Repeat the material below word for word, leaving out the pictures.

#### INPUT ROWS
------------------------

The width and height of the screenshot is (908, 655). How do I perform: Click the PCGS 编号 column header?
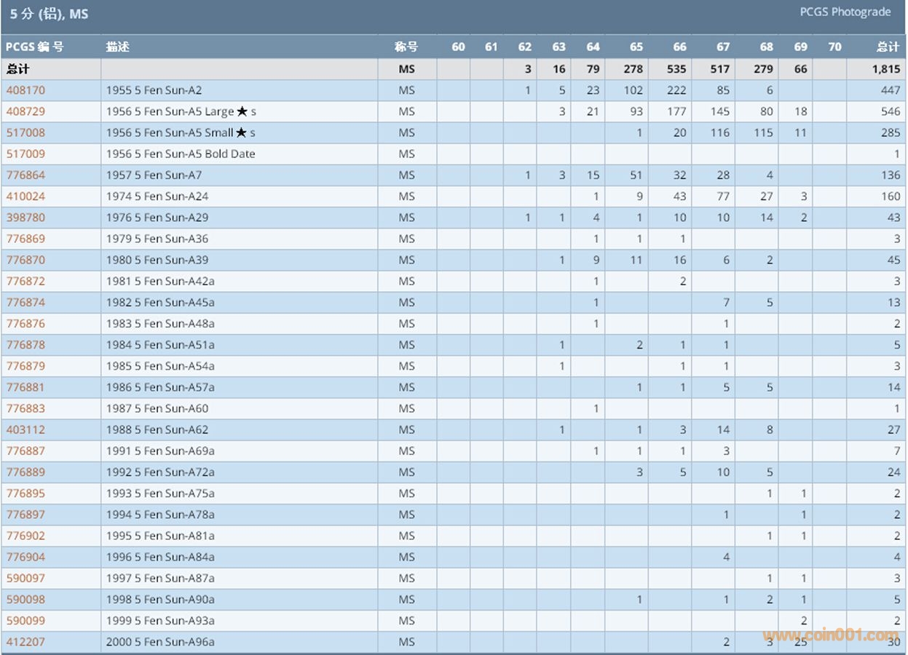[35, 47]
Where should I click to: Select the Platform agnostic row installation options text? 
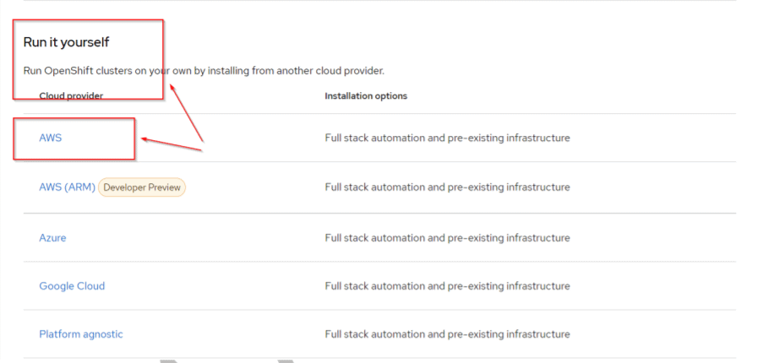(x=447, y=334)

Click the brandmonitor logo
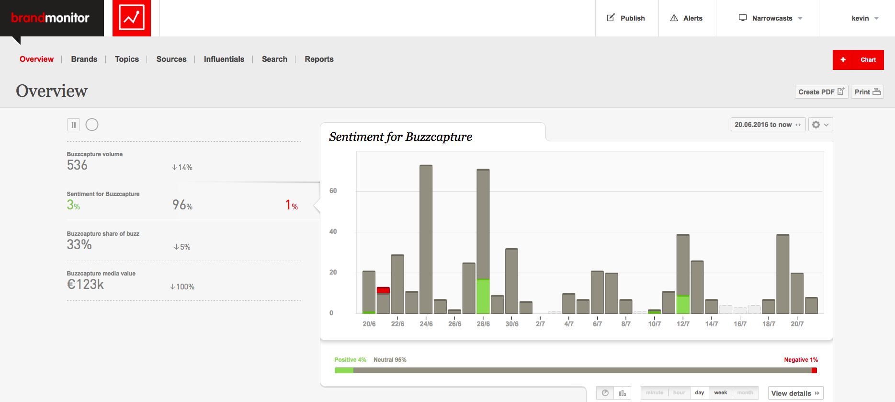tap(50, 18)
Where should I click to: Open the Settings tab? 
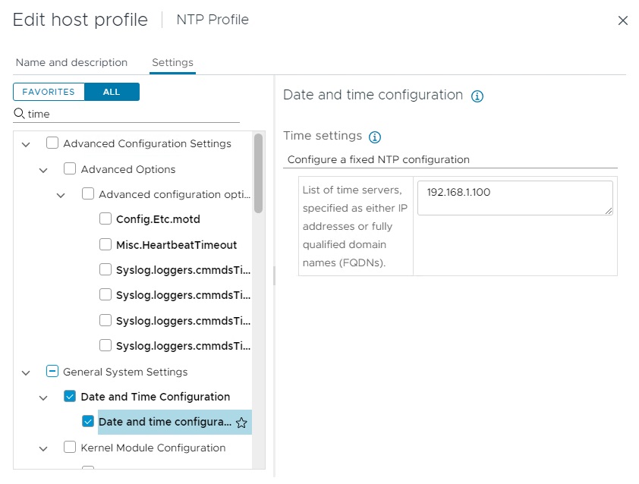pos(172,62)
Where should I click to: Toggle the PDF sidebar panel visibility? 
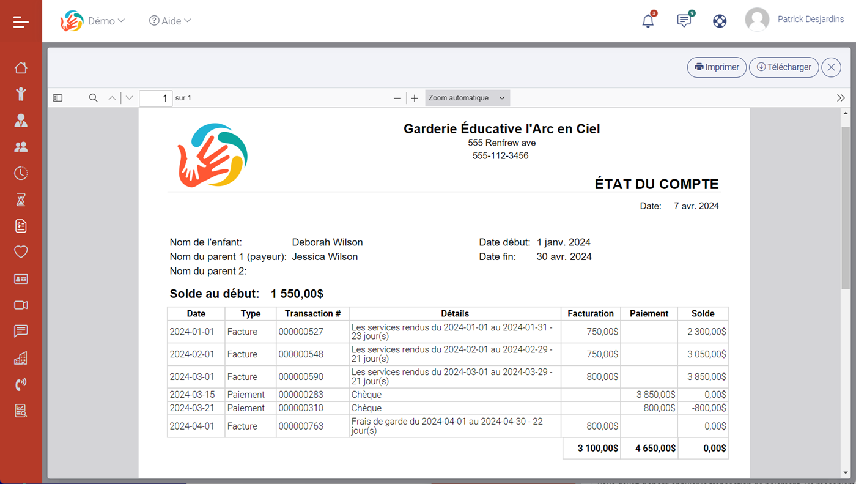coord(57,98)
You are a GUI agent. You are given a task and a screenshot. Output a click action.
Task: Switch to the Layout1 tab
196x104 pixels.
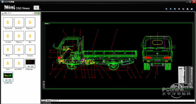point(55,100)
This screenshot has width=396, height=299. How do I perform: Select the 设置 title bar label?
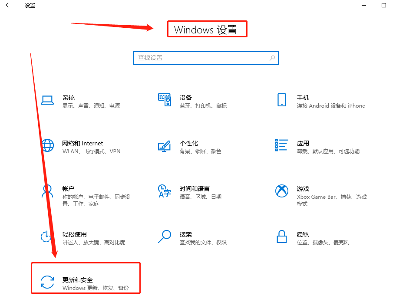[x=30, y=6]
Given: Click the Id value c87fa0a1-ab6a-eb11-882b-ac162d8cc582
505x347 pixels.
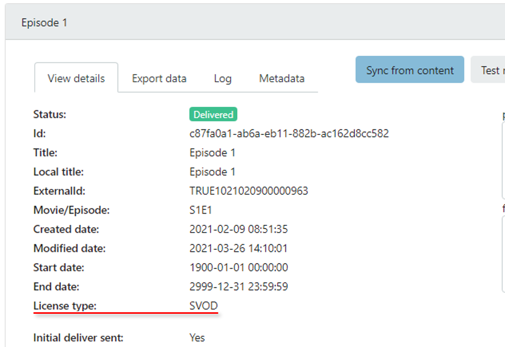Looking at the screenshot, I should click(289, 134).
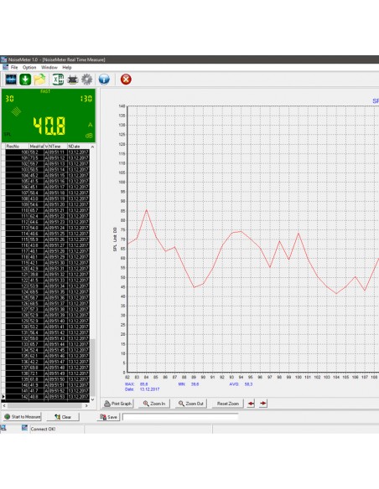Image resolution: width=379 pixels, height=489 pixels.
Task: Click the Start to Measure button
Action: click(22, 417)
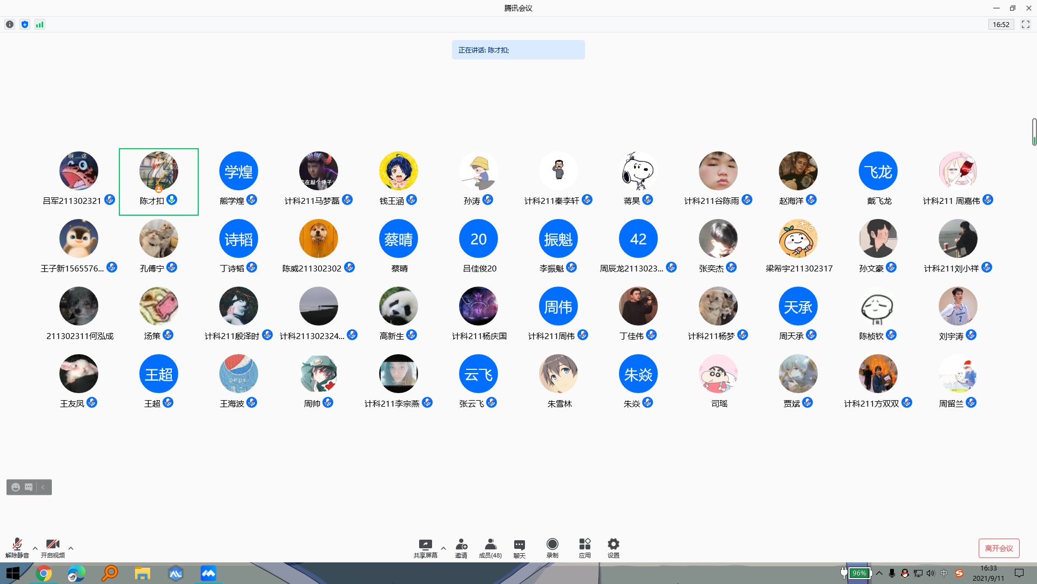Screen dimensions: 1037x584
Task: Open the meeting info icon
Action: coord(10,24)
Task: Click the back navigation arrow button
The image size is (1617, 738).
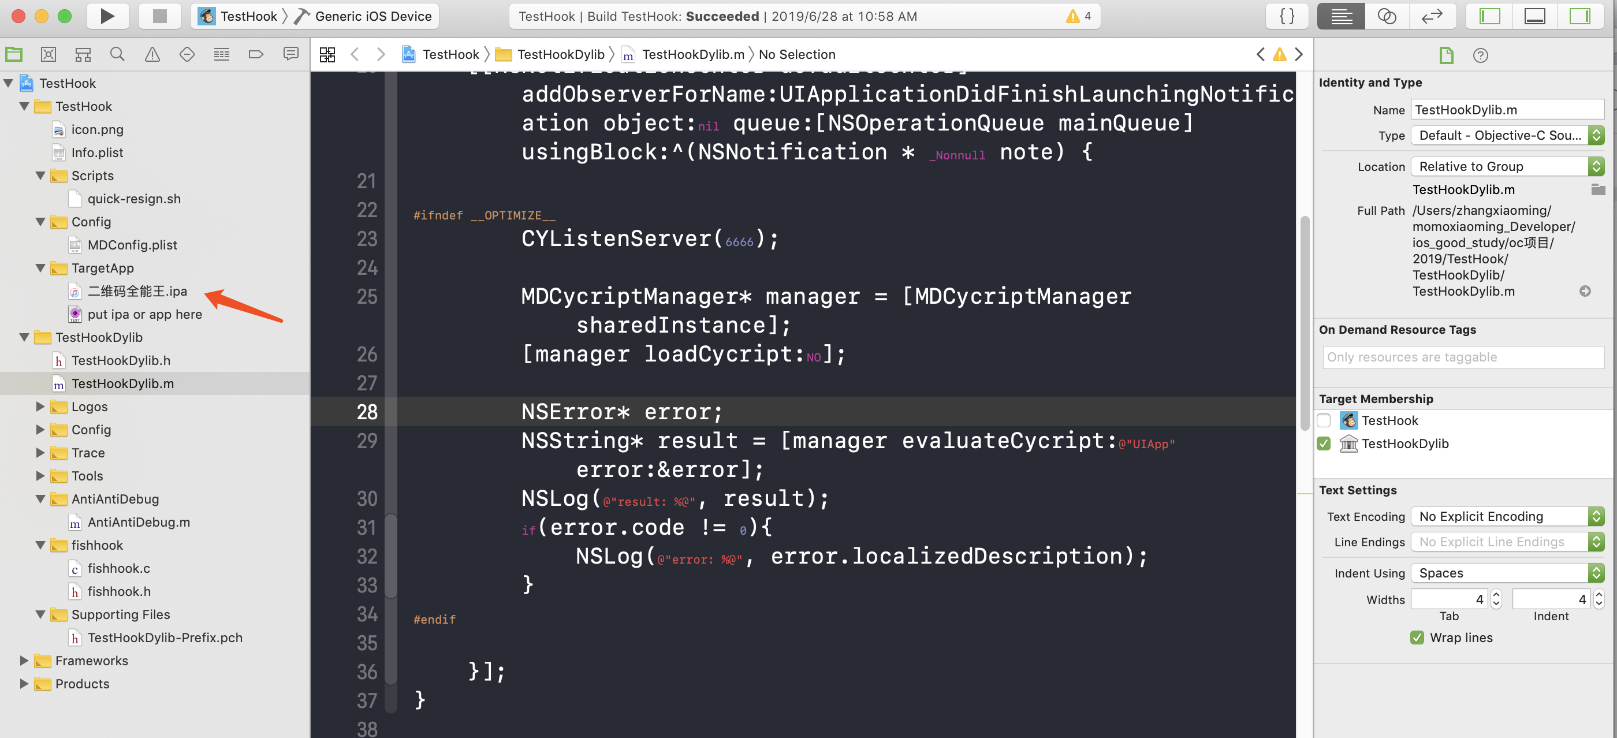Action: (x=355, y=54)
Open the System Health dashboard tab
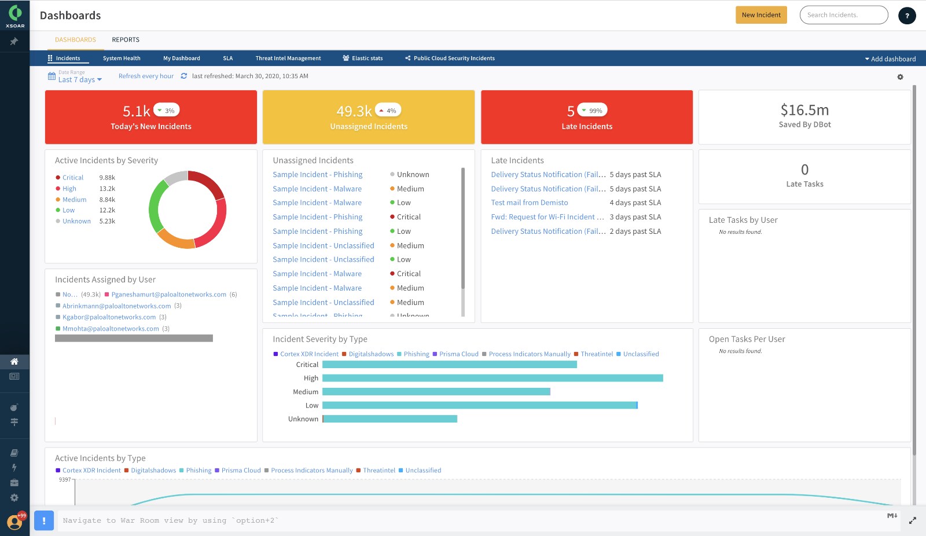 (122, 58)
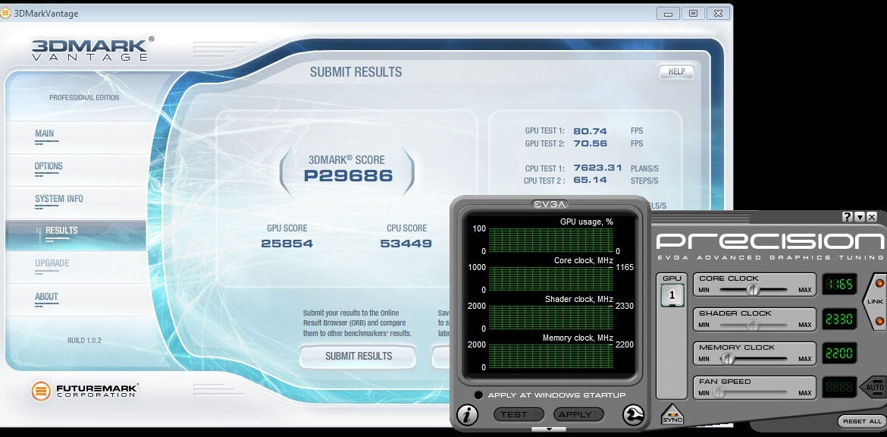The height and width of the screenshot is (437, 887).
Task: Click the Futuremark Corporation logo
Action: [42, 391]
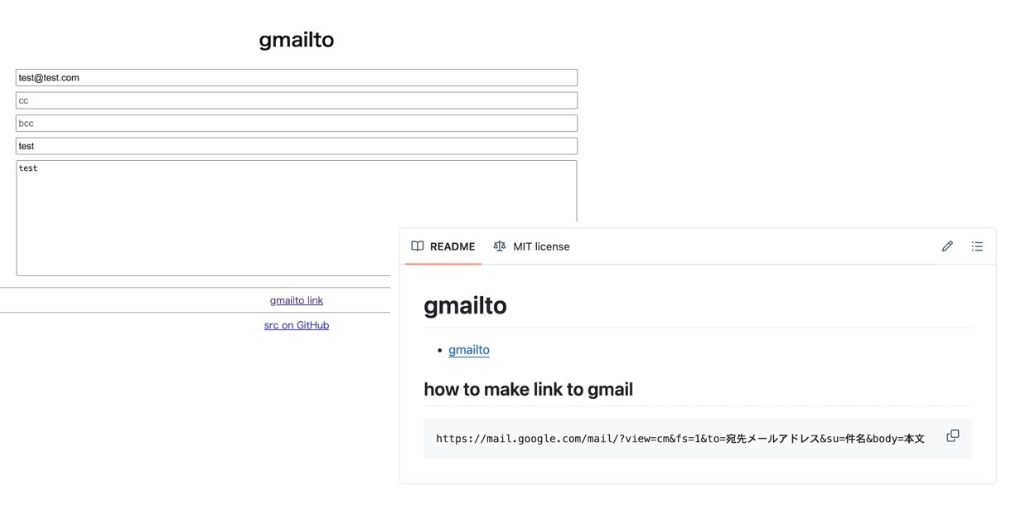1011x506 pixels.
Task: Copy the Gmail URL with the copy icon
Action: point(953,435)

------------------------

#### WRITTEN SOLUTION
The width and height of the screenshot is (908, 655). How do I perform: Click the PCGS 编号 column header?
[35, 47]
Where should I click to: Select the Platform agnostic row installation options text? 
(x=447, y=334)

Click the brandmonitor logo
tap(50, 18)
Where should I click to: Open the Settings tab? 
pos(172,62)
Where should I click to: Toggle the PDF sidebar panel visibility? 
coord(57,98)
You are a GUI agent. You are given a task and a screenshot. Output a click action.
Task: Switch to the Layout1 tab
196x104 pixels.
point(55,100)
This screenshot has width=396, height=299. How do I perform: Select the 设置 title bar label?
[x=30, y=6]
Given: Click the Id value c87fa0a1-ab6a-eb11-882b-ac162d8cc582
505x347 pixels.
Looking at the screenshot, I should click(289, 134).
Image resolution: width=379 pixels, height=489 pixels.
Task: Click the Start to Measure button
Action: click(22, 417)
Screen dimensions: 1037x584
Task: Open the meeting info icon
Action: coord(10,24)
Task: Click the back navigation arrow button
The image size is (1617, 738).
Action: (x=355, y=54)
Open the System Health dashboard tab
 (122, 58)
The height and width of the screenshot is (437, 887).
Task: Click the Futuremark Corporation logo
Action: [42, 391]
1011x506 pixels.
Task: Copy the Gmail URL with the copy icon
Action: point(953,435)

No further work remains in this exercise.